━━ SOURCE RECORDS ━━

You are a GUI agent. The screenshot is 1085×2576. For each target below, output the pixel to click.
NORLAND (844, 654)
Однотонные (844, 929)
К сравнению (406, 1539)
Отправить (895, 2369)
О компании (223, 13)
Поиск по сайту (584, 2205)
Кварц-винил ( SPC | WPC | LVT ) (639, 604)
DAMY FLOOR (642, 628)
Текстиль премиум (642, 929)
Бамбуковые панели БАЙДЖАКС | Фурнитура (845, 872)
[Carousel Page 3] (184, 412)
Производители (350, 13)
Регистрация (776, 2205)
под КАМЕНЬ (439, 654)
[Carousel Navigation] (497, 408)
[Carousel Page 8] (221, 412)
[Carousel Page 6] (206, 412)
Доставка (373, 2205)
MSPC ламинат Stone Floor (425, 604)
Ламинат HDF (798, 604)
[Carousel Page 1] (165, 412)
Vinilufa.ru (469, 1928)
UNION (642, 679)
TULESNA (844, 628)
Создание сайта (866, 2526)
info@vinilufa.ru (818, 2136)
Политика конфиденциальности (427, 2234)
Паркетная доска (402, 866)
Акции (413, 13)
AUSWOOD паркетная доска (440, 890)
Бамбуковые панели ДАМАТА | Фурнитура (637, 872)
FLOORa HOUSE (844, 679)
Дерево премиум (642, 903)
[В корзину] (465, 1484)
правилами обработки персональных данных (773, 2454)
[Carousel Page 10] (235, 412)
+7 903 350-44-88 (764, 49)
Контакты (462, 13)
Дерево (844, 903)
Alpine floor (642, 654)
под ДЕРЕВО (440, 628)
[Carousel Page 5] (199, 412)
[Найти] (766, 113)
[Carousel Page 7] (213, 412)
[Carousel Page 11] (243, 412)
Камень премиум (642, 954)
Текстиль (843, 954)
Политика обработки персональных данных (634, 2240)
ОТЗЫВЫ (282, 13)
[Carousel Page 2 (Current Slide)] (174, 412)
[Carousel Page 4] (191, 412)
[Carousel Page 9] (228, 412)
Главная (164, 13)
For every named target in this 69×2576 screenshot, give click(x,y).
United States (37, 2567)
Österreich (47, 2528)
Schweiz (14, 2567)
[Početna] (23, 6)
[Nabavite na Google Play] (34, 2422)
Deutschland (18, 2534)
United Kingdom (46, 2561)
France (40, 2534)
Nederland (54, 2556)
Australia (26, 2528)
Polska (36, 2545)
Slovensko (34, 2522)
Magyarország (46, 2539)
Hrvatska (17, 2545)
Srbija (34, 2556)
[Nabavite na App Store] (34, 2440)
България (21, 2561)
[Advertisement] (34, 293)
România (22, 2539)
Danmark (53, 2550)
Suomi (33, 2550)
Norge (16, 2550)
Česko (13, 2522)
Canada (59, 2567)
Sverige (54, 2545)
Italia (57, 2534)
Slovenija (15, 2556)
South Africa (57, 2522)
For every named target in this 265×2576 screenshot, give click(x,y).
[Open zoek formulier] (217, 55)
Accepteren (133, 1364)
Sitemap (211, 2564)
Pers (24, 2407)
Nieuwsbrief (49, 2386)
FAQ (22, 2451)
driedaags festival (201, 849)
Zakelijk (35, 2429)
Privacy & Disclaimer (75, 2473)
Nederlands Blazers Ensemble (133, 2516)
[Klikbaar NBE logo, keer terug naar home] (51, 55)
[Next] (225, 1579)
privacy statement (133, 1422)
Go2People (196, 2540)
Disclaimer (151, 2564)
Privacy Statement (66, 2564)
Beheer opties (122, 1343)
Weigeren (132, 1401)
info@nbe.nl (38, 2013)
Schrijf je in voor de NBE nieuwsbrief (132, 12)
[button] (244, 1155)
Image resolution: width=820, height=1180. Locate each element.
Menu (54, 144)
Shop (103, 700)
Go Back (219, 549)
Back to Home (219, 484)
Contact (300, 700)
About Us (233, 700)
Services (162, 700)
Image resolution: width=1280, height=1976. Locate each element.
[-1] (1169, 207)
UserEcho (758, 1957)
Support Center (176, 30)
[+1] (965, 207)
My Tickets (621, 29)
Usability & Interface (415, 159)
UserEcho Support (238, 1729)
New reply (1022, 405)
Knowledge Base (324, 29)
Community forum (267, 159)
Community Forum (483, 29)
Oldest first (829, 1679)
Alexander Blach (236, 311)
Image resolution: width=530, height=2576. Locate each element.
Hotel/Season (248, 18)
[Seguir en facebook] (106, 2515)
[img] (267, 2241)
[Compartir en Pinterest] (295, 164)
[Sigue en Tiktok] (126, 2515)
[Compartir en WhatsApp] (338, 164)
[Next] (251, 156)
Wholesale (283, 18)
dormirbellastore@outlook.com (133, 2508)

━━━

» **EXERCISE**
Output every record in full, exactly as it was given.

» **EXERCISE OUTPUT**
You are a GUI agent. The screenshot is 1085×2576. For each target below, output the pixel to click.
NORLAND (844, 654)
Однотонные (844, 929)
К сравнению (406, 1539)
Отправить (895, 2369)
О компании (223, 13)
Поиск по сайту (584, 2205)
Кварц-винил ( SPC | WPC | LVT ) (639, 604)
DAMY FLOOR (642, 628)
Текстиль премиум (642, 929)
Бамбуковые панели БАЙДЖАКС | Фурнитура (845, 872)
[Carousel Page 3] (184, 412)
Производители (350, 13)
Регистрация (776, 2205)
под КАМЕНЬ (439, 654)
[Carousel Navigation] (497, 408)
[Carousel Page 8] (221, 412)
[Carousel Page 6] (206, 412)
Доставка (373, 2205)
MSPC ламинат Stone Floor (425, 604)
Ламинат HDF (798, 604)
[Carousel Page 1] (165, 412)
Vinilufa.ru (469, 1928)
UNION (642, 679)
TULESNA (844, 628)
Создание сайта (866, 2526)
info@vinilufa.ru (818, 2136)
Политика конфиденциальности (427, 2234)
Паркетная доска (402, 866)
Акции (413, 13)
AUSWOOD паркетная доска (440, 890)
Бамбуковые панели ДАМАТА | Фурнитура (637, 872)
FLOORa HOUSE (844, 679)
Дерево премиум (642, 903)
[В корзину] (465, 1484)
правилами обработки персональных данных (773, 2454)
[Carousel Page 10] (235, 412)
+7 903 350-44-88 (764, 49)
Контакты (462, 13)
Дерево (844, 903)
Alpine floor (642, 654)
под ДЕРЕВО (440, 628)
[Carousel Page 5] (199, 412)
[Найти] (766, 113)
[Carousel Page 7] (213, 412)
[Carousel Page 11] (243, 412)
Камень премиум (642, 954)
Текстиль (843, 954)
Политика обработки персональных данных (634, 2240)
ОТЗЫВЫ (282, 13)
[Carousel Page 2 (Current Slide)] (174, 412)
[Carousel Page 4] (191, 412)
[Carousel Page 9] (228, 412)
Главная (164, 13)
For every named target in this 69×2576 screenshot, give click(x,y).
United States (37, 2567)
Österreich (47, 2528)
Schweiz (14, 2567)
[Početna] (23, 6)
[Nabavite na Google Play] (34, 2422)
Deutschland (18, 2534)
United Kingdom (46, 2561)
France (40, 2534)
Nederland (54, 2556)
Australia (26, 2528)
Polska (36, 2545)
Slovensko (34, 2522)
Magyarország (46, 2539)
Hrvatska (17, 2545)
Srbija (34, 2556)
[Nabavite na App Store] (34, 2440)
България (21, 2561)
[Advertisement] (34, 293)
România (22, 2539)
Danmark (53, 2550)
Suomi (33, 2550)
Norge (16, 2550)
Česko (13, 2522)
Canada (59, 2567)
Sverige (54, 2545)
Italia (57, 2534)
Slovenija (15, 2556)
South Africa (57, 2522)
For every named target in this 265×2576 screenshot, give click(x,y).
[Open zoek formulier] (217, 55)
Accepteren (133, 1364)
Sitemap (211, 2564)
Pers (24, 2407)
Nieuwsbrief (49, 2386)
FAQ (22, 2451)
driedaags festival (201, 849)
Zakelijk (35, 2429)
Privacy & Disclaimer (75, 2473)
Nederlands Blazers Ensemble (133, 2516)
[Klikbaar NBE logo, keer terug naar home] (51, 55)
[Next] (225, 1579)
privacy statement (133, 1422)
Go2People (196, 2540)
Disclaimer (151, 2564)
Privacy Statement (66, 2564)
Beheer opties (122, 1343)
Weigeren (132, 1401)
info@nbe.nl (38, 2013)
Schrijf je in voor de NBE nieuwsbrief (132, 12)
[button] (244, 1155)
Image resolution: width=820, height=1180. Locate each element.
Menu (54, 144)
Shop (103, 700)
Go Back (219, 549)
Back to Home (219, 484)
Contact (300, 700)
About Us (233, 700)
Services (162, 700)
Image resolution: width=1280, height=1976. Locate each element.
[-1] (1169, 207)
UserEcho (758, 1957)
Support Center (176, 30)
[+1] (965, 207)
My Tickets (621, 29)
Usability & Interface (415, 159)
UserEcho Support (238, 1729)
New reply (1022, 405)
Knowledge Base (324, 29)
Community forum (267, 159)
Community Forum (483, 29)
Oldest first (829, 1679)
Alexander Blach (236, 311)
Image resolution: width=530, height=2576. Locate each element.
Hotel/Season (248, 18)
[Seguir en facebook] (106, 2515)
[img] (267, 2241)
[Compartir en Pinterest] (295, 164)
[Sigue en Tiktok] (126, 2515)
[Compartir en WhatsApp] (338, 164)
[Next] (251, 156)
Wholesale (283, 18)
dormirbellastore@outlook.com (133, 2508)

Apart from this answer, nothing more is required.